- _REQUIRED ACTION_: Once you find the line below that has "The width and", output it and every line after it exactly, stopping after the line that has "The height and", with no pictures.

DATA EXCERPTS Block Start

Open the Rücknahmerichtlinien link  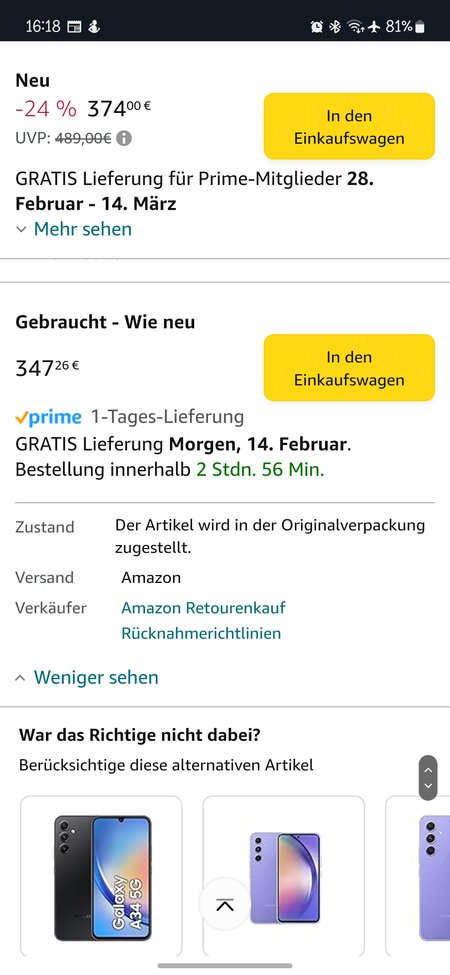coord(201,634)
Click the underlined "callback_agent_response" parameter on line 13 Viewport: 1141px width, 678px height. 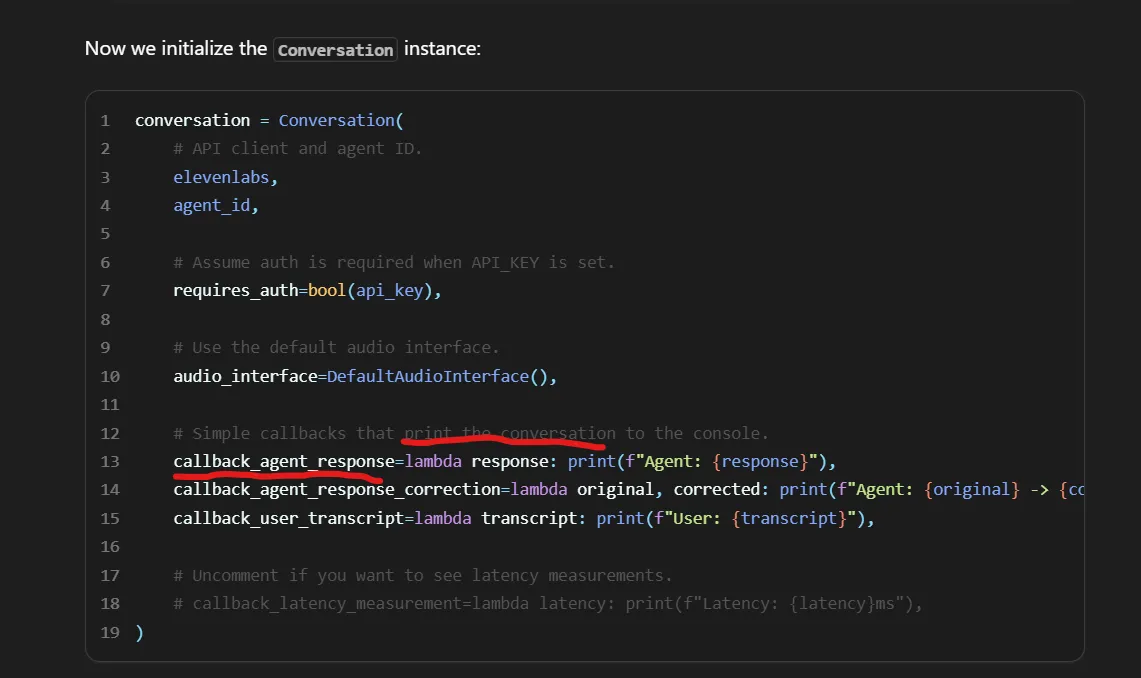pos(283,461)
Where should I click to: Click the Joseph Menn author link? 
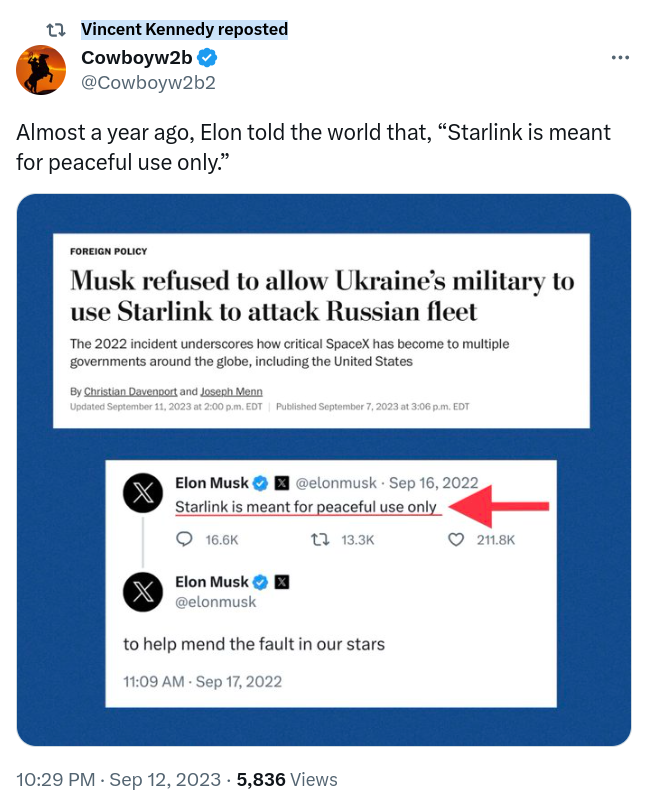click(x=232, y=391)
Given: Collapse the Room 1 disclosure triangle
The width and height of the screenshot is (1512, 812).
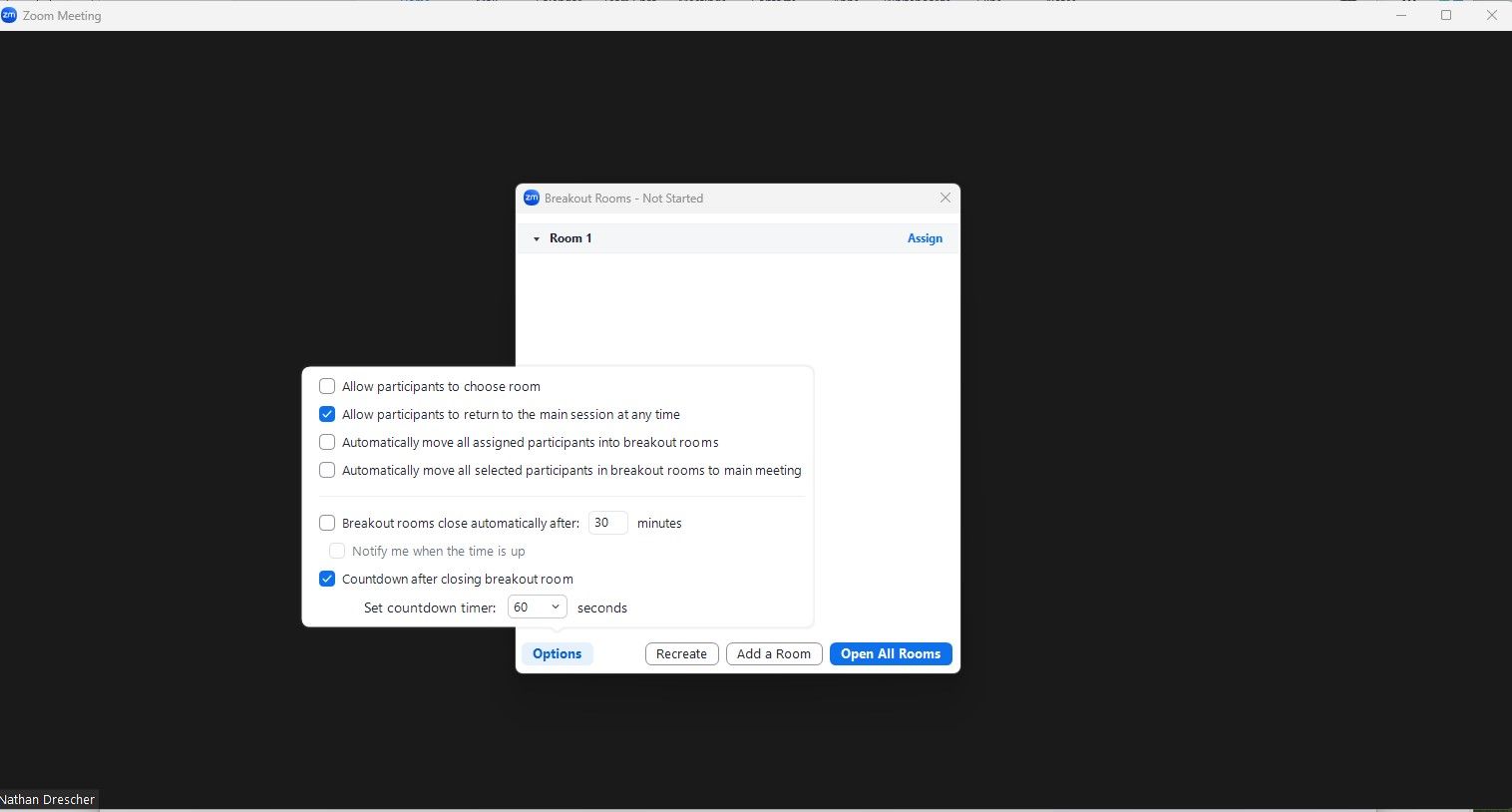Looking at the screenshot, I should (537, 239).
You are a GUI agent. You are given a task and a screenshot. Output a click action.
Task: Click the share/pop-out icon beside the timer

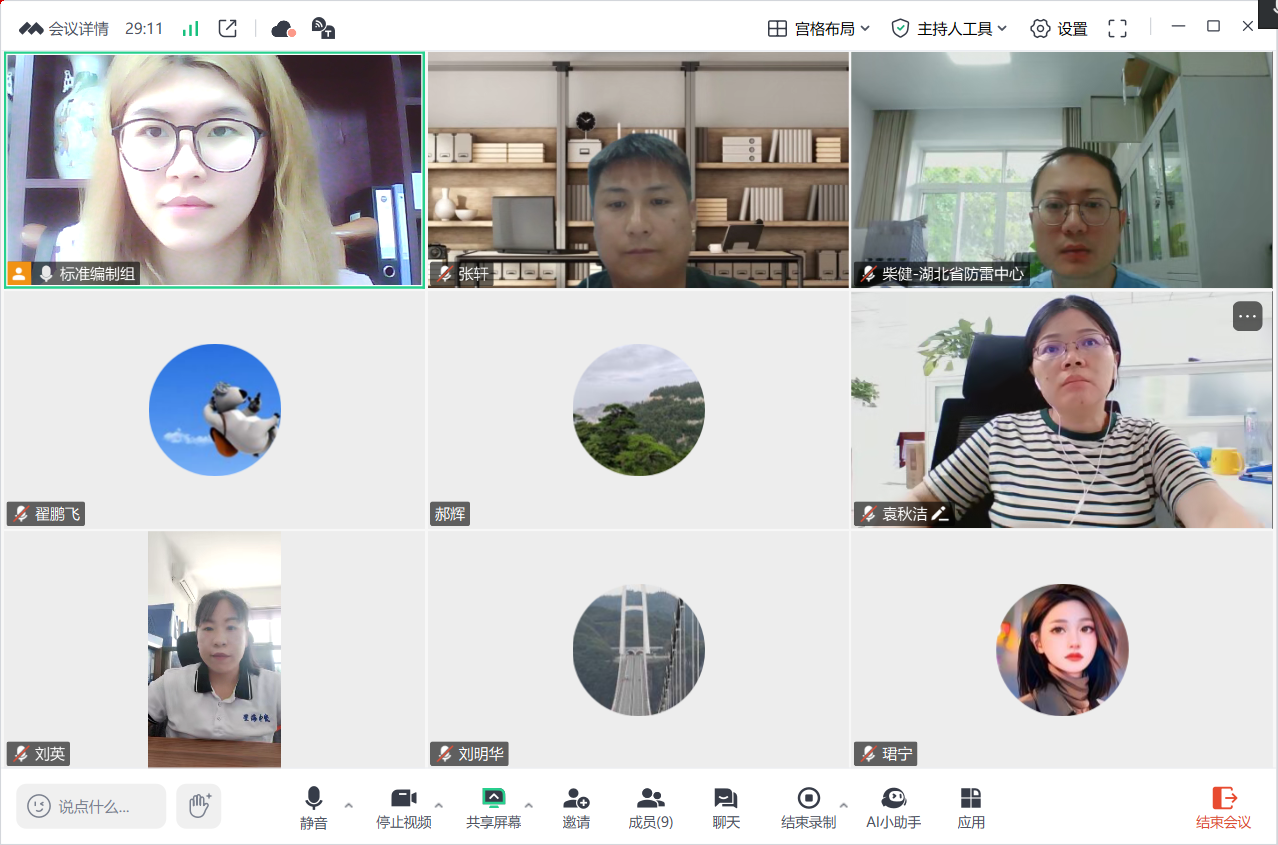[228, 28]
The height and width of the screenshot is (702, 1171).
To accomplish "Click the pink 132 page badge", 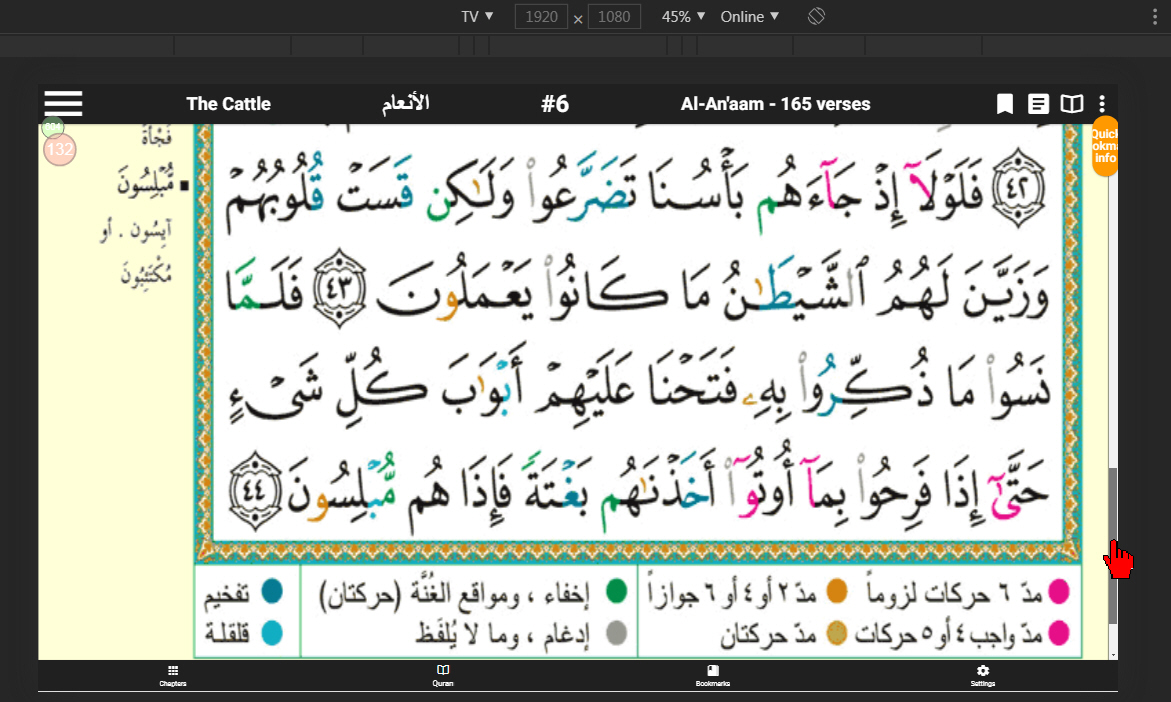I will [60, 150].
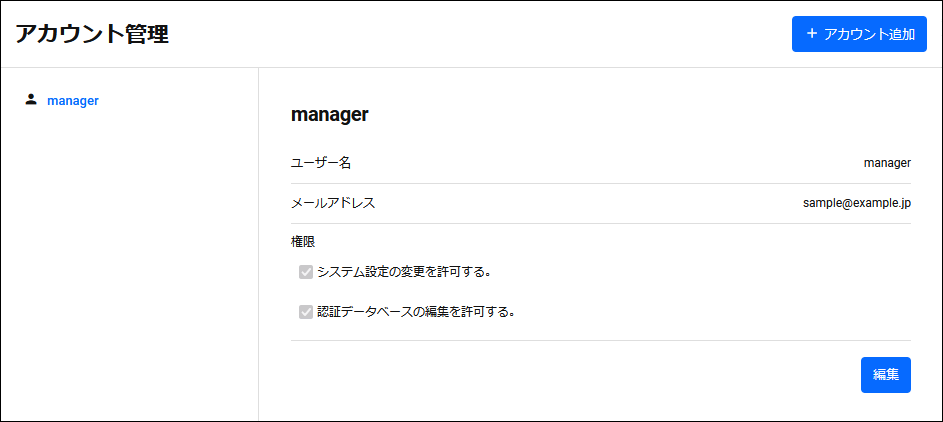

DATA EXCERPTS Block End

- _OUTPUT_:
The width and height of the screenshot is (1512, 812).
Looking at the screenshot, I should (537, 239).
You are a GUI agent. You are given a task and a screenshot. Output a click action.
Task: Click the share/pop-out icon beside the timer

[228, 28]
The height and width of the screenshot is (702, 1171).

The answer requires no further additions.